RECORDED DATA »
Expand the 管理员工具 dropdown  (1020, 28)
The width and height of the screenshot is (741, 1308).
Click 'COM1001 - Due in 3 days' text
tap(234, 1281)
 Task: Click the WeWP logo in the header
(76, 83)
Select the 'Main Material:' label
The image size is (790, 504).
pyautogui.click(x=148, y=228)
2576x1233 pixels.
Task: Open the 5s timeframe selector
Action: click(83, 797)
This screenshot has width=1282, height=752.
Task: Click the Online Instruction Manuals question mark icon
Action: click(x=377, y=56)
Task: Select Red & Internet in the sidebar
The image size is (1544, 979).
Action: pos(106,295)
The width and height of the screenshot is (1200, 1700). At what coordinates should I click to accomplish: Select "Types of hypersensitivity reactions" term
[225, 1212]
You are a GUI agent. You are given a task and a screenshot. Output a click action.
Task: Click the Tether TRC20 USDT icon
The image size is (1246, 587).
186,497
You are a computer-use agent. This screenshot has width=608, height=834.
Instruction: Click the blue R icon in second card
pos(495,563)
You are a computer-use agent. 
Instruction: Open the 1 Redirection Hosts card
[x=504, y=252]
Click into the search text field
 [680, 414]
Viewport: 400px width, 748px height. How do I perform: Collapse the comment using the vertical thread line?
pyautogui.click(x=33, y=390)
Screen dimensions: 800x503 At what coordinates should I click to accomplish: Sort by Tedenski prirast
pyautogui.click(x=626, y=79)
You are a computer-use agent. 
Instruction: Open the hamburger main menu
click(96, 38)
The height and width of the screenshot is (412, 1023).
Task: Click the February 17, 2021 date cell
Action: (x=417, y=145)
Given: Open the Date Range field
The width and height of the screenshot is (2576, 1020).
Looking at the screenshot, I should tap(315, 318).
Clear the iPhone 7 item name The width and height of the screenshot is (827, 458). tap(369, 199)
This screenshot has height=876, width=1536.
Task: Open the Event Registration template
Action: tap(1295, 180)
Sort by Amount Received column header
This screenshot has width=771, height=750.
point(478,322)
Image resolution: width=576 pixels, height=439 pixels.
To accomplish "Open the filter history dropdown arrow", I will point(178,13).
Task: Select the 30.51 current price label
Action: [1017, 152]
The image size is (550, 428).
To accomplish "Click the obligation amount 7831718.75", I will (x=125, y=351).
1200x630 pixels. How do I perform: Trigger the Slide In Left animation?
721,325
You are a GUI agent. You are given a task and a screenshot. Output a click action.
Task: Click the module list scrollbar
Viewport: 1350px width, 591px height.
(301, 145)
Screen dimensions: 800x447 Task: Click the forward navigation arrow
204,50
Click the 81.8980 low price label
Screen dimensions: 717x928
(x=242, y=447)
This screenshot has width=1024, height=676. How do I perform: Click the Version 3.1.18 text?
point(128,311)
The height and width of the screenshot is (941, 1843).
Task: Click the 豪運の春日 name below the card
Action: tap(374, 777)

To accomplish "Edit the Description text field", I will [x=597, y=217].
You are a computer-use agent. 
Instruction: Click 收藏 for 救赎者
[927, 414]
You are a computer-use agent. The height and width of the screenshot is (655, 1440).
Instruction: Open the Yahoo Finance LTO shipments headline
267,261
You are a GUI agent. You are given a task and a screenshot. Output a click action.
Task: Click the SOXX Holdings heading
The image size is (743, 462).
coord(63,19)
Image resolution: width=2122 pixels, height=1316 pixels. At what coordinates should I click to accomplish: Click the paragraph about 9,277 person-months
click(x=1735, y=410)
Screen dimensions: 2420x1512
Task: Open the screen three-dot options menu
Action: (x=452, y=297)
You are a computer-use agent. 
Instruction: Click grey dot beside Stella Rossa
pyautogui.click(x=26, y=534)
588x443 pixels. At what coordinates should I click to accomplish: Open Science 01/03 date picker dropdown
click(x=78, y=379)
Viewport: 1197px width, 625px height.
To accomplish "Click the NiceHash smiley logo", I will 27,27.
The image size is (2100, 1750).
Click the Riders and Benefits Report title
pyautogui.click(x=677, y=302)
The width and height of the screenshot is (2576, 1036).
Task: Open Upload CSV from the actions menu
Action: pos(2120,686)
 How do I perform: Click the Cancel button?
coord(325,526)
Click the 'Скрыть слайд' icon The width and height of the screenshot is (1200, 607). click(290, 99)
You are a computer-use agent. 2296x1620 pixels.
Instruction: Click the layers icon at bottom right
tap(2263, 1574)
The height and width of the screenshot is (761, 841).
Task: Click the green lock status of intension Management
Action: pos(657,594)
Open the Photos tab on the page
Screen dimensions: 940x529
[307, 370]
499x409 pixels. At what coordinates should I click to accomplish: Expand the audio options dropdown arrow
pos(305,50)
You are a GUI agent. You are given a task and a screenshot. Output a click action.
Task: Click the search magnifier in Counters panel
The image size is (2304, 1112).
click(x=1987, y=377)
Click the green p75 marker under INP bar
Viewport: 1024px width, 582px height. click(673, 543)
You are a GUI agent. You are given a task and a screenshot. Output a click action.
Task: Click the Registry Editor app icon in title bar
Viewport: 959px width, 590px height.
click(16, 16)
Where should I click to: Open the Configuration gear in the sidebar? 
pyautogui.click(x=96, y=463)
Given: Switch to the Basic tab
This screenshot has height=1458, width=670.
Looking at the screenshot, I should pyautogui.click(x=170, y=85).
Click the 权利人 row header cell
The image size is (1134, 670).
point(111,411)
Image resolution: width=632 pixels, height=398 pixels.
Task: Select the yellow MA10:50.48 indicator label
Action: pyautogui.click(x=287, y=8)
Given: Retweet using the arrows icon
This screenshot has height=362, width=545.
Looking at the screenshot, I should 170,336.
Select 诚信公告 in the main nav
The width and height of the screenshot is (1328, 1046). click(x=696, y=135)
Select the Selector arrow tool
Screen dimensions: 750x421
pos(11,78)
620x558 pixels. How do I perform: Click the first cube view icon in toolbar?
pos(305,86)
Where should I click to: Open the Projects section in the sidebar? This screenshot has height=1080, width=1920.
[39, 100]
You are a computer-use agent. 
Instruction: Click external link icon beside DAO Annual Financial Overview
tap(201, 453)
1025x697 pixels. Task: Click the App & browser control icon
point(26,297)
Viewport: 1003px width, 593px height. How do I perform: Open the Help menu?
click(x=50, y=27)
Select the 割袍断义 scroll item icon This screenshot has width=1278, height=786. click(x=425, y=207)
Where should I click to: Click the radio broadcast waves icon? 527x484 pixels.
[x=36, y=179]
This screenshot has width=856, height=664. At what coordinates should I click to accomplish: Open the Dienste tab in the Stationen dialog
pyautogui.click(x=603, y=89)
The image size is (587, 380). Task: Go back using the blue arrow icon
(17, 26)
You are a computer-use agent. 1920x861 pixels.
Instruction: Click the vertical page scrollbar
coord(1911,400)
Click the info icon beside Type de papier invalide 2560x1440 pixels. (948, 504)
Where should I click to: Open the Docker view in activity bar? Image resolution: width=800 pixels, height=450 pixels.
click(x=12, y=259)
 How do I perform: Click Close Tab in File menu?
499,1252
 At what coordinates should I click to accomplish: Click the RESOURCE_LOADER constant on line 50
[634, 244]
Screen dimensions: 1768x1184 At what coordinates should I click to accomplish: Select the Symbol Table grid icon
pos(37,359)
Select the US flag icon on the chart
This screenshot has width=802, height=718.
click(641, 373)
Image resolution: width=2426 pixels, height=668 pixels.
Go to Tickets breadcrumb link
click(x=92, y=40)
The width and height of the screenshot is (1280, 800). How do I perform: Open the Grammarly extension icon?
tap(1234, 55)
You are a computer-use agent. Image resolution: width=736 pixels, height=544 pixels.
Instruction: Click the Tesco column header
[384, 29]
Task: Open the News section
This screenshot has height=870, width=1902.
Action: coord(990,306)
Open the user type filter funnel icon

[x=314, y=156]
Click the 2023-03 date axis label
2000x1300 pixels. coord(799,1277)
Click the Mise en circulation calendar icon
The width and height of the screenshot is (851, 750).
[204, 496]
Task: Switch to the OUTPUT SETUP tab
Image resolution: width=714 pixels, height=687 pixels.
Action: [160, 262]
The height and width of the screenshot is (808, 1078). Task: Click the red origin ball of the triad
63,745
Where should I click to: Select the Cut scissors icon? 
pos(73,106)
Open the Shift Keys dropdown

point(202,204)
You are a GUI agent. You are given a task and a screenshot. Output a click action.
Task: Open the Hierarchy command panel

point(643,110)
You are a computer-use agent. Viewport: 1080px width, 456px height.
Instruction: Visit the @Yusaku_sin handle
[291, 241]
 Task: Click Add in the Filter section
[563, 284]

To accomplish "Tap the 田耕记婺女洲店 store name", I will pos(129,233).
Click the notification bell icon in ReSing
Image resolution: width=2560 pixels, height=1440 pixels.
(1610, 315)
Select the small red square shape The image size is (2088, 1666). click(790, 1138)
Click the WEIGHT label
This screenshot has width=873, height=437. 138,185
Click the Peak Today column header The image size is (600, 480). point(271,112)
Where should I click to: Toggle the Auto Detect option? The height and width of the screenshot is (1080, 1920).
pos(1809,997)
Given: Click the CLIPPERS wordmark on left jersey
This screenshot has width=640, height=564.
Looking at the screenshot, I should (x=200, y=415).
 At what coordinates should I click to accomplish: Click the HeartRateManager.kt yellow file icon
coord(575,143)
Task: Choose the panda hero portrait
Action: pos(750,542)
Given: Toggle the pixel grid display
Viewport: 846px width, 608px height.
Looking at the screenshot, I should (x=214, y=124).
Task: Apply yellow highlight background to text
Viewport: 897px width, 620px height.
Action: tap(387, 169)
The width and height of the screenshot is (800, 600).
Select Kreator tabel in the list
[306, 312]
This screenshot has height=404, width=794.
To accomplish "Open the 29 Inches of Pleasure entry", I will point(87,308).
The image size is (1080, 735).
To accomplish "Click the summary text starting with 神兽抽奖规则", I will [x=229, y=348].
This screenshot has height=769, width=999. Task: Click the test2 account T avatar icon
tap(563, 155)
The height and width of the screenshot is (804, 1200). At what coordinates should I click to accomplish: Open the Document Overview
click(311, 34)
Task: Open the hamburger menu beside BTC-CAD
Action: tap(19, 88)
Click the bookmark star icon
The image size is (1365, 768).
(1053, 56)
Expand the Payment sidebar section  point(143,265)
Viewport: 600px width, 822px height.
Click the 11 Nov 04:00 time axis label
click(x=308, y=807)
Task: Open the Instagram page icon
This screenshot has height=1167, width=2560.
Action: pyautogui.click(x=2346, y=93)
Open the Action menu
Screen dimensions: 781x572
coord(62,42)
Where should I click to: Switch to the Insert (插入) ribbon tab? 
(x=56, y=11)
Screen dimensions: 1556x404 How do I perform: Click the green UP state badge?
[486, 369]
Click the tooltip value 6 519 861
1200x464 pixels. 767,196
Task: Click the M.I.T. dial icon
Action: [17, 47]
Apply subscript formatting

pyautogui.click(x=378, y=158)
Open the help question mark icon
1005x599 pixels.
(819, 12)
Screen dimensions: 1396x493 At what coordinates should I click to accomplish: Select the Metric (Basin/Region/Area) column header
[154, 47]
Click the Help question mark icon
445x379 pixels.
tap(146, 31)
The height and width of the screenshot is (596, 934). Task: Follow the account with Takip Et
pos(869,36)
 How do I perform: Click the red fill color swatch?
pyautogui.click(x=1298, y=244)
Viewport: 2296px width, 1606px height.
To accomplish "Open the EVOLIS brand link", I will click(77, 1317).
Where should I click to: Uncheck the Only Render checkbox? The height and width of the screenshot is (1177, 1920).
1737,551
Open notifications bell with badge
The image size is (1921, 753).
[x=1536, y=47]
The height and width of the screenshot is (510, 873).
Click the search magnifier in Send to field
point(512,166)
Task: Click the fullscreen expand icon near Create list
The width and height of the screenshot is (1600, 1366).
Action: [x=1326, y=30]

DIRECTIVE »
Reproduce the lines beginning with the one containing "Viewport: 1197px width, 625px height." and continuing through the one containing "Action: pos(2120,686)", each unchanged.

SOLUTION TO THIS TASK »
Viewport: 1197px width, 625px height.
To accomplish "Click the NiceHash smiley logo", I will 27,27.
The image size is (2100, 1750).
Click the Riders and Benefits Report title
pyautogui.click(x=677, y=302)
The width and height of the screenshot is (2576, 1036).
Task: Open Upload CSV from the actions menu
Action: pos(2120,686)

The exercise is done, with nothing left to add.